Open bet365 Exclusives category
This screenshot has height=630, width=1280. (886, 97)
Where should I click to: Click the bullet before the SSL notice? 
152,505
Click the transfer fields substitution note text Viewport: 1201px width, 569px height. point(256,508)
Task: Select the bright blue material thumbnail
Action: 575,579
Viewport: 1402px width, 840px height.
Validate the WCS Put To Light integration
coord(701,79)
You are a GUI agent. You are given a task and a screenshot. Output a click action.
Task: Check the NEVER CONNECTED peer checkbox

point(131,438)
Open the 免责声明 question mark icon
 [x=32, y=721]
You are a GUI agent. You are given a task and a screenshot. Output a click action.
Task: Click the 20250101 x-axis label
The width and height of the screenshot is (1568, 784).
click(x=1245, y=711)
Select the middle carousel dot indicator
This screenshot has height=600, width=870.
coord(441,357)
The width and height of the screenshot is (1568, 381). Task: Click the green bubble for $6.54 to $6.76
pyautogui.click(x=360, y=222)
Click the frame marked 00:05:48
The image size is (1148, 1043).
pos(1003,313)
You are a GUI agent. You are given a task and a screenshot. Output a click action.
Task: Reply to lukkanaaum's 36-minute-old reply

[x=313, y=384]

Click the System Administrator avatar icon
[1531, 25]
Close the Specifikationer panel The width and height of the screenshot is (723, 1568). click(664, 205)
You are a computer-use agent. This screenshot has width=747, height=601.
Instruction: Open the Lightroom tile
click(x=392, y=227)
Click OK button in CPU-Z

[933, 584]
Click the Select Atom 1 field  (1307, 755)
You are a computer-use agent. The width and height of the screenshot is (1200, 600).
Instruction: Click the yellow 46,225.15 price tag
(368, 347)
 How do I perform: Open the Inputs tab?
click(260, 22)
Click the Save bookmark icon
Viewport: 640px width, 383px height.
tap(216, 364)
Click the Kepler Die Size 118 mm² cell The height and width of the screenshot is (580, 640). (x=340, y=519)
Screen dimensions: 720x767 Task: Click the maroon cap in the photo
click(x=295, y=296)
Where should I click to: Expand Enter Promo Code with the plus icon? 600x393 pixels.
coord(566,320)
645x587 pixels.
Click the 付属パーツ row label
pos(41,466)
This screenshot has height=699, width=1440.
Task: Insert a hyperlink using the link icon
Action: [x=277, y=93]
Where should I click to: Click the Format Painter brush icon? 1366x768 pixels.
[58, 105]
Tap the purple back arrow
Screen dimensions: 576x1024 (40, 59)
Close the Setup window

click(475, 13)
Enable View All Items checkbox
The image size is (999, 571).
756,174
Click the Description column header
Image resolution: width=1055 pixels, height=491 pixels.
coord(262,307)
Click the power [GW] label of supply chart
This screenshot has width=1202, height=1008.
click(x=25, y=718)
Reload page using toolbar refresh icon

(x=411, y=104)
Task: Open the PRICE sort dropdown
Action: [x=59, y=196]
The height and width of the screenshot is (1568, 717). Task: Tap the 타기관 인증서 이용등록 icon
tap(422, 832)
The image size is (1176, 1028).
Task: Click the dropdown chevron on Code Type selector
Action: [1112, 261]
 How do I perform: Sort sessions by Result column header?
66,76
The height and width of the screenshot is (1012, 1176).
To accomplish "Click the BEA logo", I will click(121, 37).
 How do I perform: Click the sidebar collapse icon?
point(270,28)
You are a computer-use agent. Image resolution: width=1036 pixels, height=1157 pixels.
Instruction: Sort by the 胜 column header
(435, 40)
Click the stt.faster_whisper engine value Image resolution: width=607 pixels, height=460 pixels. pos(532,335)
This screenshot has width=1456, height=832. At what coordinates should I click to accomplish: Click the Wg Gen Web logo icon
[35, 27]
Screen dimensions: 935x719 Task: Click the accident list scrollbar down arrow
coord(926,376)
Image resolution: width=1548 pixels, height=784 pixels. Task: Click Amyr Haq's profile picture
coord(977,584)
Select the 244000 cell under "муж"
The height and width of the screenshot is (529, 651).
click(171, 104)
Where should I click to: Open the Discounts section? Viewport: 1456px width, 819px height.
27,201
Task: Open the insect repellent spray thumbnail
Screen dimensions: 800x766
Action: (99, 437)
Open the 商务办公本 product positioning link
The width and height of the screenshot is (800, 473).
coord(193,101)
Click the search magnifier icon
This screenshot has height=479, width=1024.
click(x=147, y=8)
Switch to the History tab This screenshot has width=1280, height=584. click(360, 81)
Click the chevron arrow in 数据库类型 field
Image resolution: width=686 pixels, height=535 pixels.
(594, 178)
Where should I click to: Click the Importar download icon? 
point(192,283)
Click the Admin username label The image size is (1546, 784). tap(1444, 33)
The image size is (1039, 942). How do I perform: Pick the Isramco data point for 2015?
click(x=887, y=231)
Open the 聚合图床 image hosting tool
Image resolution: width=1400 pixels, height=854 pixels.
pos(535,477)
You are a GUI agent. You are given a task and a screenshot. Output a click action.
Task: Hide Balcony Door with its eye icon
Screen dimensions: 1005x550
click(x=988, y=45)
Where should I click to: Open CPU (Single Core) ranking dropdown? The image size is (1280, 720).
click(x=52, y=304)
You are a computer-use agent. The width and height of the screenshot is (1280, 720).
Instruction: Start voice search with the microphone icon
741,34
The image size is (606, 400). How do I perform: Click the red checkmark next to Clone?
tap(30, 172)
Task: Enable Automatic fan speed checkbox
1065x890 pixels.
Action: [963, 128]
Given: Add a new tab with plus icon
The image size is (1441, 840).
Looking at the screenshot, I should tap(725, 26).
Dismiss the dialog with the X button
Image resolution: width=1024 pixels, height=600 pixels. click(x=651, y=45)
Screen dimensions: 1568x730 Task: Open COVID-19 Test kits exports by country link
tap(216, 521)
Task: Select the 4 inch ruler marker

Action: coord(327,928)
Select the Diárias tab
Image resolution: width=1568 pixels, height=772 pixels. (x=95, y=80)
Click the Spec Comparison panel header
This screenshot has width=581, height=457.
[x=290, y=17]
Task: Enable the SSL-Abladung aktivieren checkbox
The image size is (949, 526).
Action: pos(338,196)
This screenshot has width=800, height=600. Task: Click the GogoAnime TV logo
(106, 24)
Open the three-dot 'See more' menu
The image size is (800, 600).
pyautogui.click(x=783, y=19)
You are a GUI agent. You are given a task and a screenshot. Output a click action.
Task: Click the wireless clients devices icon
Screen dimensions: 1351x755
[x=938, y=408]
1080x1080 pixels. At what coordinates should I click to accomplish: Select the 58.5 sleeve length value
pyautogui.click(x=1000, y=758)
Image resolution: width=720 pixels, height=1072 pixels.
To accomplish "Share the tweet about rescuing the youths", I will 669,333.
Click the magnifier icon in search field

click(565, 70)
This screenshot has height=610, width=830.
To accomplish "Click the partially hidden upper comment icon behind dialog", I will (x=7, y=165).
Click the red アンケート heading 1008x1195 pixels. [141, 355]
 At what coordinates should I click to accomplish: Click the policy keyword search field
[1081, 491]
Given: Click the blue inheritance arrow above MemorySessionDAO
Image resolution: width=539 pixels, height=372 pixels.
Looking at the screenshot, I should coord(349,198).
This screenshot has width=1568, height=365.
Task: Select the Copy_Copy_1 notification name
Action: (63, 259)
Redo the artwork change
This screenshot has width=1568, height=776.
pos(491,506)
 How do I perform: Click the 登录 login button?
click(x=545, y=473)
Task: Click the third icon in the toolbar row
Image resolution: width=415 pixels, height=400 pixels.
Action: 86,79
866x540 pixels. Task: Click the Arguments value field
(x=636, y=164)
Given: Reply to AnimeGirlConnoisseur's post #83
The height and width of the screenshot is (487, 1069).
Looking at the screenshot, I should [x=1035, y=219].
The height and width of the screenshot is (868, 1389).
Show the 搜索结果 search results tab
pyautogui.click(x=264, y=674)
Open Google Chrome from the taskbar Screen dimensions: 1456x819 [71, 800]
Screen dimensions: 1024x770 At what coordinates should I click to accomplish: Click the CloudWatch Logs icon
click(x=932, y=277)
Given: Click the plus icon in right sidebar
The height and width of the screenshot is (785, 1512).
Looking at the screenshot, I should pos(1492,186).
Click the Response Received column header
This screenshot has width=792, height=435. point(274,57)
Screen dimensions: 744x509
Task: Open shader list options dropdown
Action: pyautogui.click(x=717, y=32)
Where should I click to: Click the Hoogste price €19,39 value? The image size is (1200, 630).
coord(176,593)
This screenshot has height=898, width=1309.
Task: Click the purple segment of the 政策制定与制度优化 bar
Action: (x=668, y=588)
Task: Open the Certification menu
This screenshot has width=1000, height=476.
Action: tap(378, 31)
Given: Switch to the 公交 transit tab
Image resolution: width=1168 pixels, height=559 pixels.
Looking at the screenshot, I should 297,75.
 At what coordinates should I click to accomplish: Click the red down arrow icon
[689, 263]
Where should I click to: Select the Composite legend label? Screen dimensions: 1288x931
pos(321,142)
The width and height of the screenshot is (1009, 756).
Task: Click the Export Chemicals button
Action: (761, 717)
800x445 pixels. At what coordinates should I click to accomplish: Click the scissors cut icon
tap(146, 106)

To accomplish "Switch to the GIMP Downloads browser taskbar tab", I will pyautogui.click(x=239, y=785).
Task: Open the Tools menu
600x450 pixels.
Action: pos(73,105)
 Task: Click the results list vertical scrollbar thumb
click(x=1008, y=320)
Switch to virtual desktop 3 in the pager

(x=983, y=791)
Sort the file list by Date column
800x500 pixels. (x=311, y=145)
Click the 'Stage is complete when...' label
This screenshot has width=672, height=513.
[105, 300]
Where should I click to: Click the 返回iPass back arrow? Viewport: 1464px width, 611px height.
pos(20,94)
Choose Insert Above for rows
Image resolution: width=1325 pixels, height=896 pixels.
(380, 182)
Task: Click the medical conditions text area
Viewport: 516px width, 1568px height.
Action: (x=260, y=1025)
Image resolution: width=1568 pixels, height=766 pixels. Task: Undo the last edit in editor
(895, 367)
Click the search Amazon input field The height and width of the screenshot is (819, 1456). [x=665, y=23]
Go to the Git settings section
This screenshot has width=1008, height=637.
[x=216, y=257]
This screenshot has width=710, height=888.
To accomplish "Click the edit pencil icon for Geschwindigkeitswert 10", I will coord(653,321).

-=-=-=-=-

- _TASK TO COMPLETE_:
Please extract the records from the line with "Task: Open the insect" up to and including the line with "click(x=147, y=8)", copying those lines exactly.

- _PROBLEM SOLUTION_:
Task: Open the insect repellent spray thumbnail
Screen dimensions: 800x766
Action: (99, 437)
Open the 商务办公本 product positioning link
The width and height of the screenshot is (800, 473).
coord(193,101)
Click the search magnifier icon
This screenshot has height=479, width=1024.
click(x=147, y=8)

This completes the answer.